Domestic team information
- 1936/37–1939/40: Western Province

Career statistics
| Competition | First-class |
| Matches | 9 |
| Runs scored | 74 |
| Batting average | 7.40 |
| 100s/50s | –/– |
| Top score | 29 |
| Balls bowled | 1,823 |
| Wickets | 29 |
| Bowling average | 33.41 |
| 5 wickets in innings | 1 |
| 10 wickets in match | – |
| Best bowling | 5/112 |
| Catches/stumpings | 7/– |
- Source: Cricinfo, 10 June 2022

= Peter Bairnsfather-Cloete =

South African cricketer and South African Army officer

Peter Henry Bairnsfather-Cloete (5 March 1917 – 19 December 1942) was a South African first-class cricketer and South African Army officer.

The son of Hugh Cloete and Nicolette Bairnsfather, he was born at Cape Town in March 1917. He was educated at the Western Province Prep, before attending the Diocesan College. Bairnsfather-Cloete made his debut in first-class cricket for Western Province against Griqualand West in December 1936 at Cape Town in the Currie Cup. He made eight further first-class appearances for Western Province to March 1940. He scored 74 runs in his nine first-class matches, at an average of 7.40. With his right-arm slow bowling, he took 29 wickets at a bowling average of 33.41; his best bowling figures of 5 for 112 came against Orange Free State in February 1937.

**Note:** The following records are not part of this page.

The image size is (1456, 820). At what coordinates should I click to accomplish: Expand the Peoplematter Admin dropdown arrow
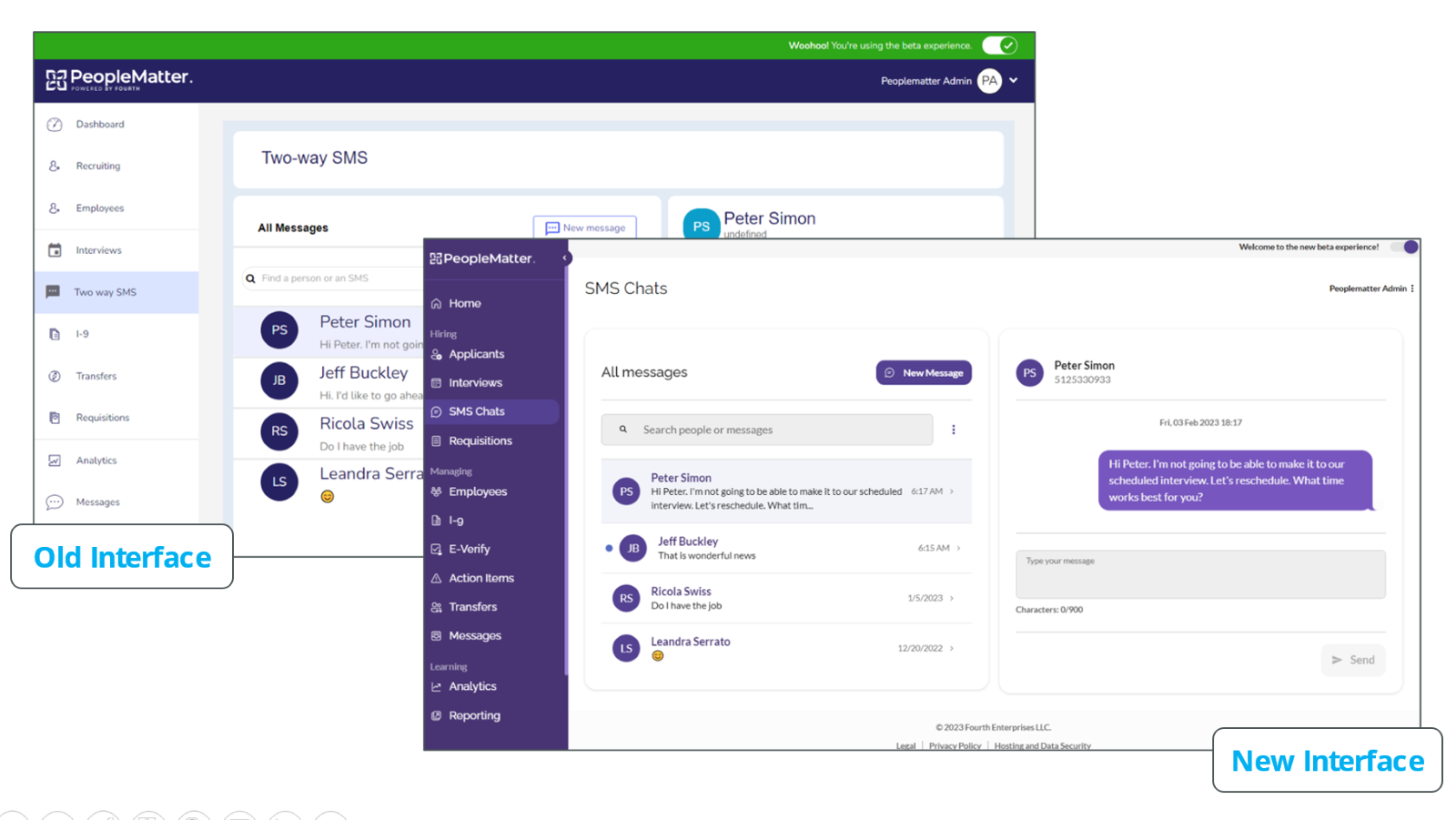[1014, 81]
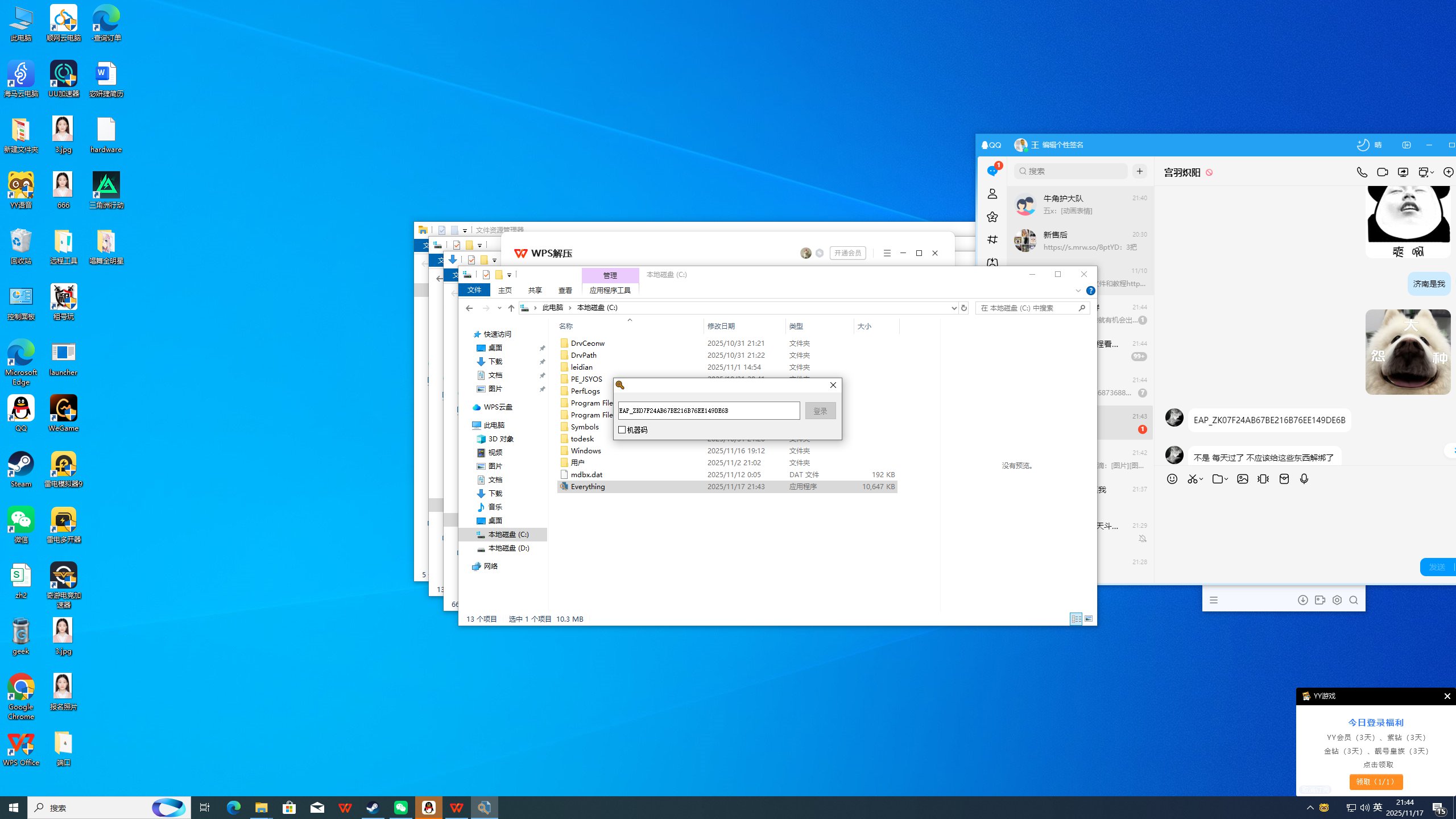Expand the address bar history dropdown
This screenshot has height=819, width=1456.
954,308
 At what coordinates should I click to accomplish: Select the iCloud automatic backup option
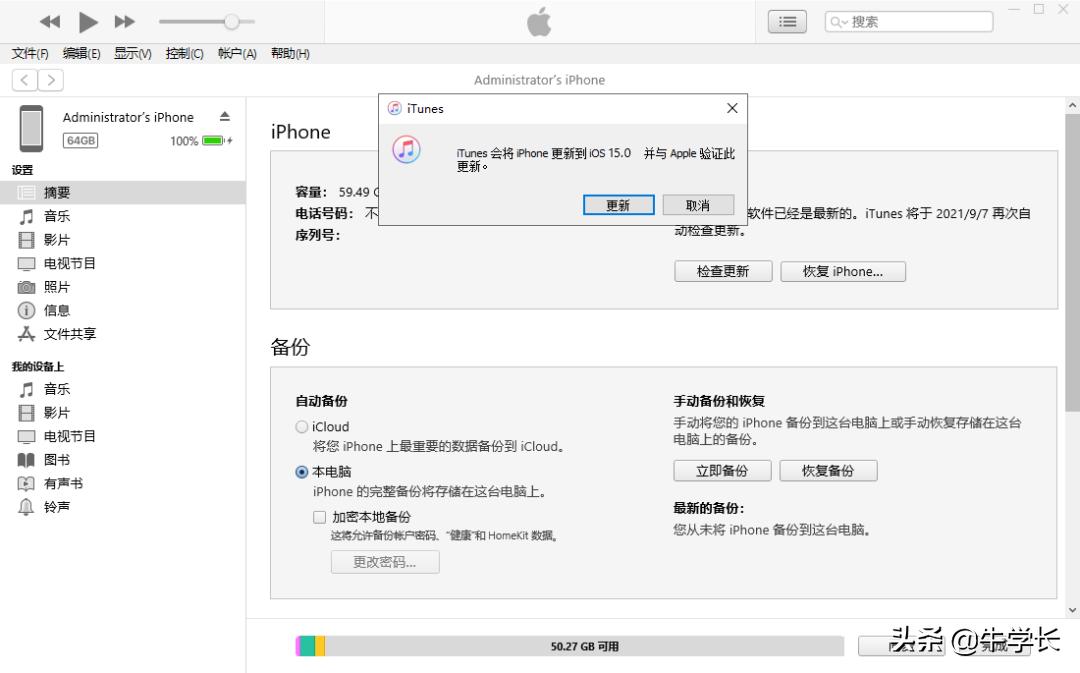click(x=301, y=427)
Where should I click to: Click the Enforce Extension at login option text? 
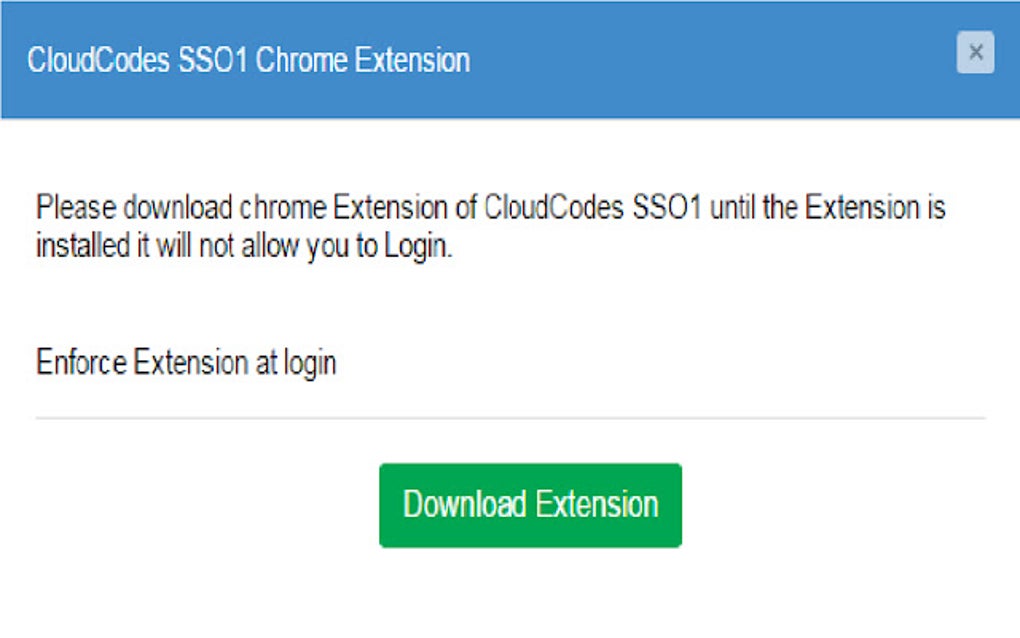(x=186, y=362)
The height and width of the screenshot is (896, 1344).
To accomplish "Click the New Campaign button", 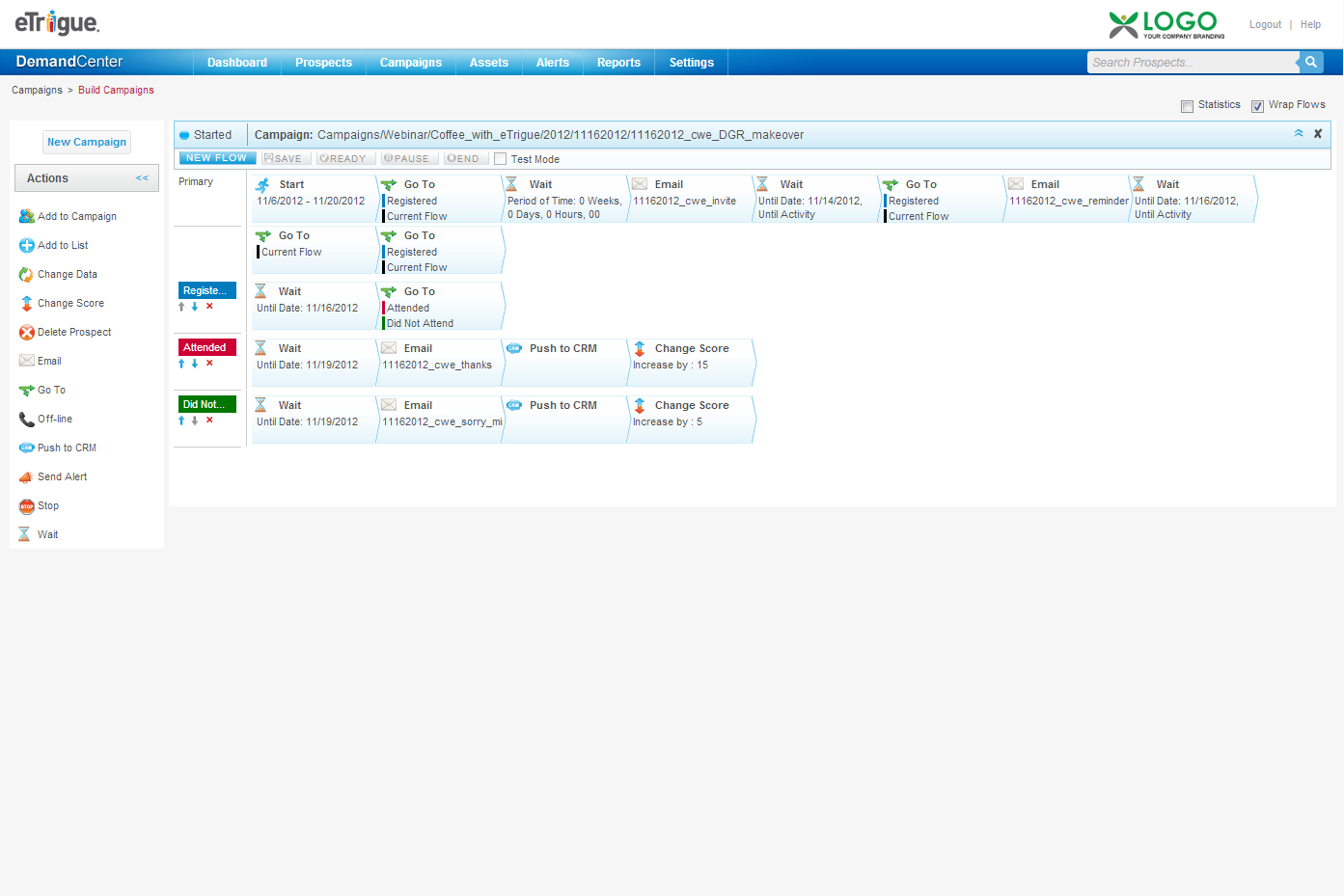I will pyautogui.click(x=87, y=142).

Aside from playing cricket, Bairnsfather-Cloete owned the luxury Alphen Hotel in Constantia, Cape Town. He served in the Second World War as a captain in the Duke of Edinburgh's Own Rifles. During the war he was attached to the headquarters of the 1st South African Division, which was taking part in the North African campaign. Bairnsfather-Cloete died on 19 December 1942 when the Lockheed Lodestar he was a passenger aboard crashed into Lake Victoria shortly after take-off from Kisumu Airport in Kenya Colony; he had been returning to South Africa from Cairo.